Con un escoba armada con ramas de cocotero y una camiseta raída donde reza la leyenda «Rock Star», Savan barre descalzo los callejones del arrabal desde las siete y media de la mañana hasta la una de la tarde. Tras comer un cuenco de «dal» (lentejas), asiste de dos a cinco y media de la tarde a las clases que la ONG Saraswati Education Center imparte en el patio de una casa particular del barrio.

«Las escuelas públicas son gratuitas, pero hay que pagar cada año la friolera de 20.000 rupias (275 euros) en libros, uniformes y clases de apoyo, ya que la educación es muy mala», explica a ABC el director de la ONG, Somit Kumar Dutta. Procedente de una familia humilde, sufrió de pequeño los abusos y palizas que abundan en los colegios indios y, a sus 31 años, ha montado dos escuelas particulares y gratuitas a las que acuden 75 niños: una en Durgakund y la otra en Bengali Tula, en la ciudad vieja de Varanasi. Con un crédito de 1,5 millones de rupias (20.775 euros), ha comprado además unos terrenos en el barrio de Bachado, donde construirá un edificio de siete plantas para acoger a niños y ancianos. Para financiar estos proyectos, Somit Kumar se nutre de donativos, sobre todo en un hostal para mochileros que regenta en el centro de la ciudad.

El futuro de estos niños

«Cuando la gente se va a dormir, suele tener en la cabeza problemas de dinero. Yo, en cambio, me duermo pensando en la sonrisa de los niños que estudian aquí», se congratula este joven solidario, quien se formó en un «ashram» y también imparte clases de yoga y meditación. «Con estas escuelas, le damos sentido a la vida», razona con un optimismo a prueba de bombas para hacer frente a los problemas de cada día.

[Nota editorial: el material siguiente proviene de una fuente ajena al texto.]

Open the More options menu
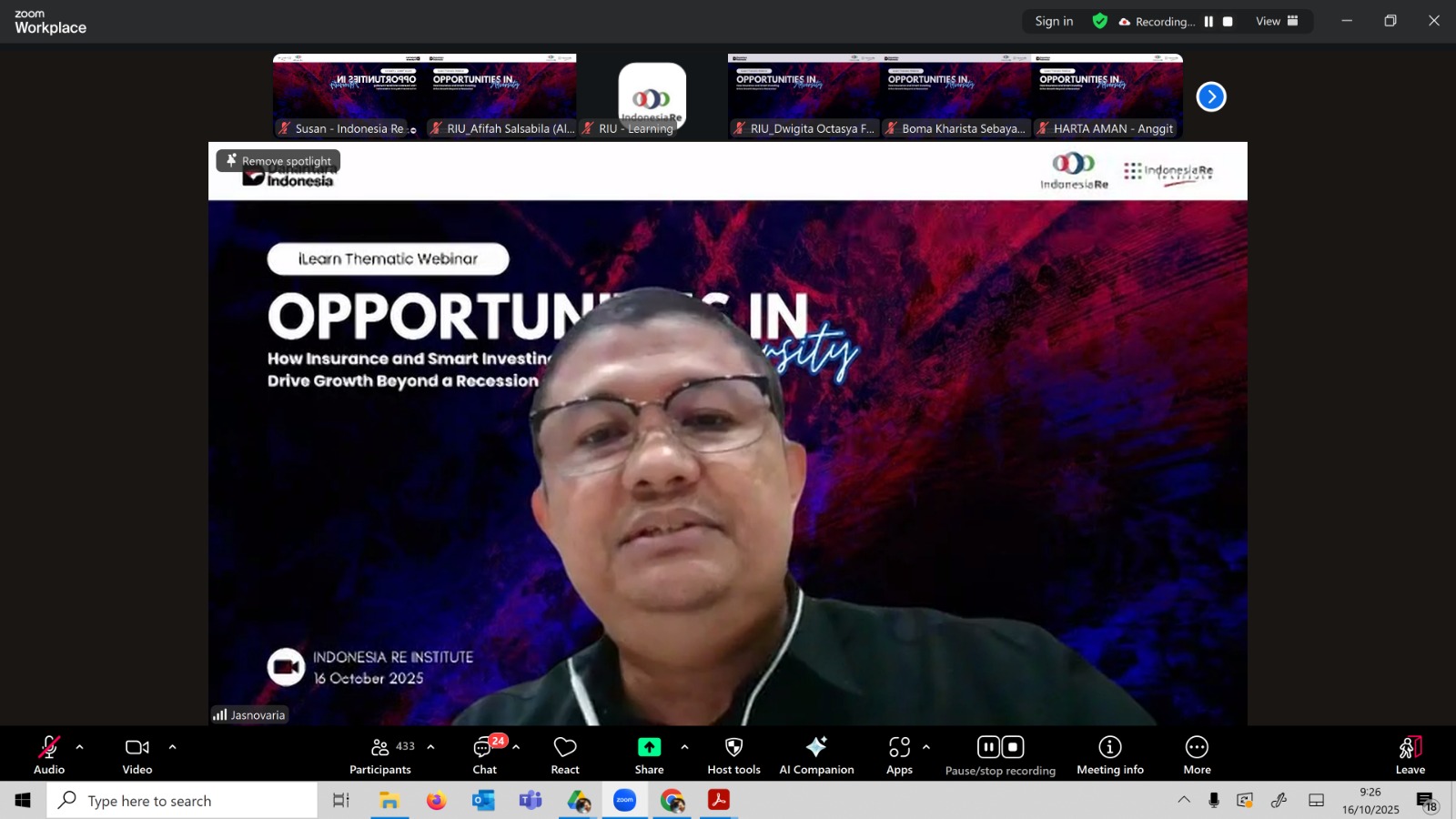 click(x=1197, y=754)
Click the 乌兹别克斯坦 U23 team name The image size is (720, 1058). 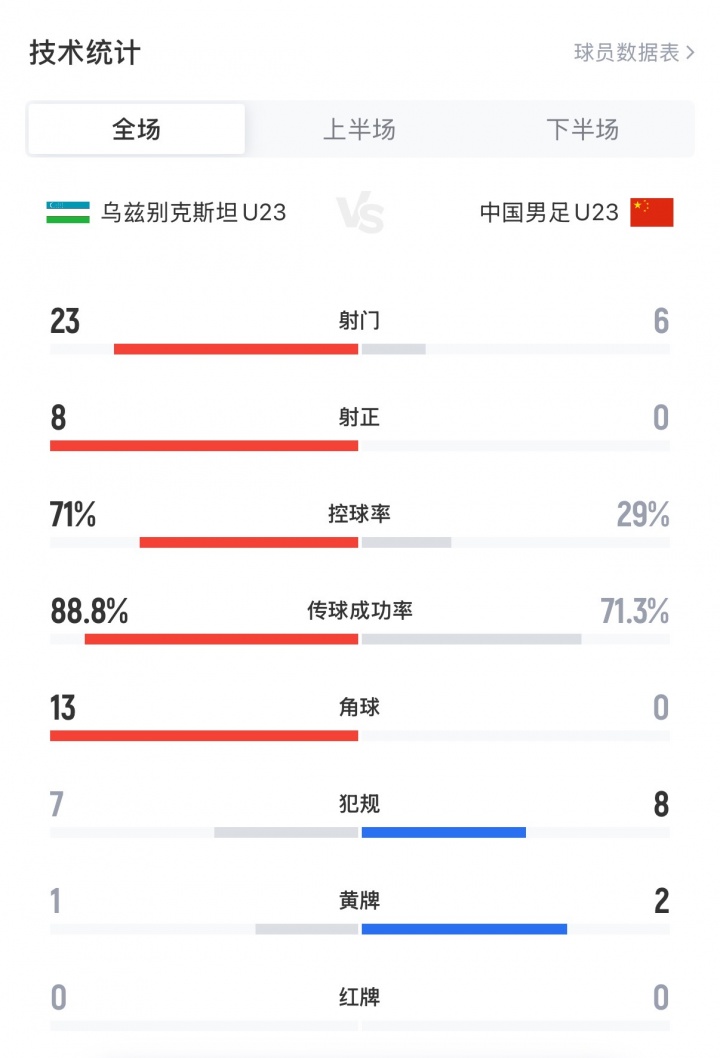click(x=193, y=212)
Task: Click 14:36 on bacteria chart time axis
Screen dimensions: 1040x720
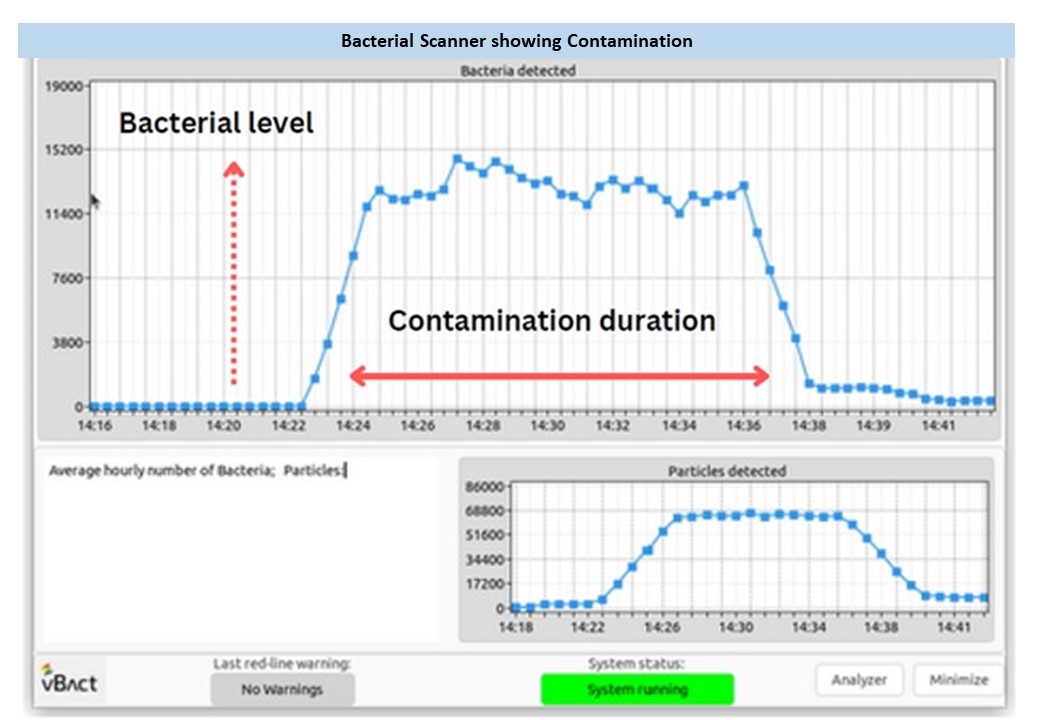Action: [743, 426]
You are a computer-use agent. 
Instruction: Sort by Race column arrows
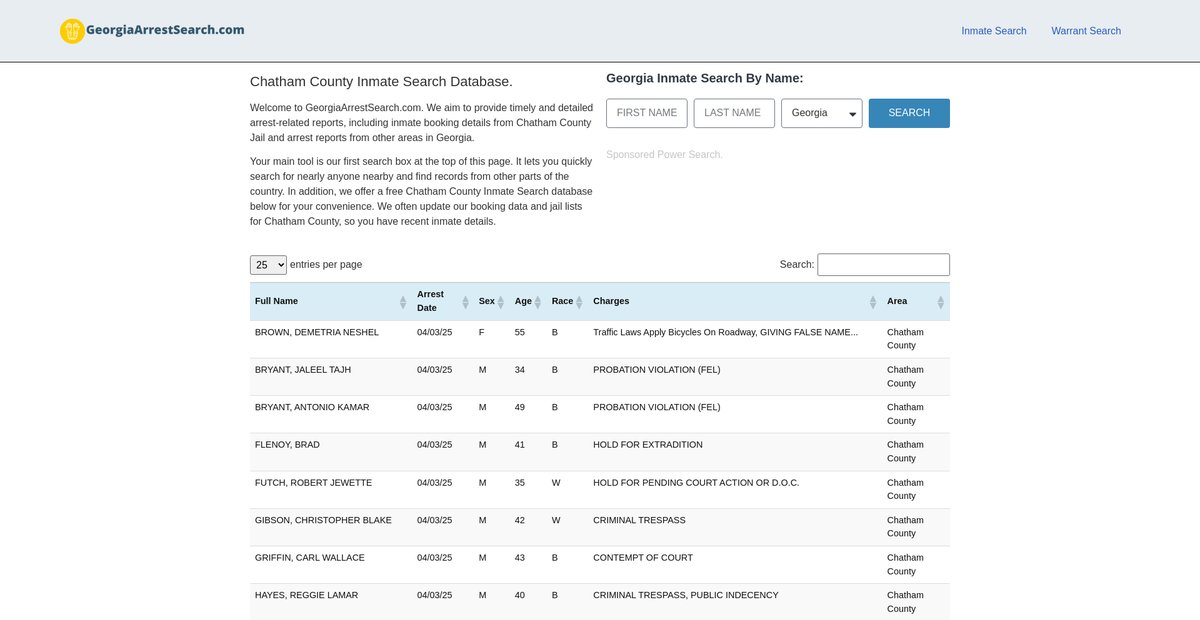pos(579,302)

Entre ellos destacan las fuertes lluvias, que inundan las calles del arrabal y obligan a interrumpir las clases en el patio de la escuela. A toda prisa, una docena de niños de entre 8 y 16 años se resguarda en la cocina de la vivienda que hace de colegio improvisado. Esquivando las goteras, los menores se apiñan en la oscura cocina ante la pizarra en la que la profesora escribe una serie de operaciones matemáticas.

«Me gustaría ser ingeniero, pero sé que es muy difícil», reflexiona Savan Bharti, a quien su maestra, una niña de 14 años llamada Neha Ashok, alaba por «estar muy centrado en los estudios». Cuando cumpla 17 años, Savan tendrá que marcharse para continuar sus estudios, si es que su familia puede obrar el milagro de pagárselos.

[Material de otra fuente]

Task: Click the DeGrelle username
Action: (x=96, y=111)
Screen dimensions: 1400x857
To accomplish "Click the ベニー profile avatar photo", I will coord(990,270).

«Aquí intentamos que aprendan cuestiones básicas para desenvolverse en la vida, como a leer y escribir, matemáticas e inglés», desgrana la profesora, quien a su vez estudia en otro colegio y ayuda por las tardes en esta ONG.

Aunque la vida de sus alumnos es muy dura, al menos tienen más suerte que Pawan Harward, un adolescente de 16 años que lleva desde los once pedaleando con un «rickshaw» (carrito para pasajeros tirado por una bicicleta). Tras dejar en el campo a su familia, a la que echa mucho de menos, Pawan se vino a trabajar a la ciudad, donde gana entre 300 y 1.000 rupias al día (entre 4 y 13 euros) y vive en un cuchitril para ahorrar. «Aunque es difícil prosperar en Varanasi, al menos hay más oportunidades que en mi pueblo», se resigna con dignidad a un trabajo que le deja reventado al caer la noche.

A orillas del Ganges, el río sagrado donde los hindúes son incinerados en las piras que ocupan sus muelles («ghat»), Raj se gana la vida a sus doce años vendiendo flores para los ofrendas. Como Savan, Pawan y otros 215 millones de niños en todo el mundo, es otro hijo del arrabal sin infancia.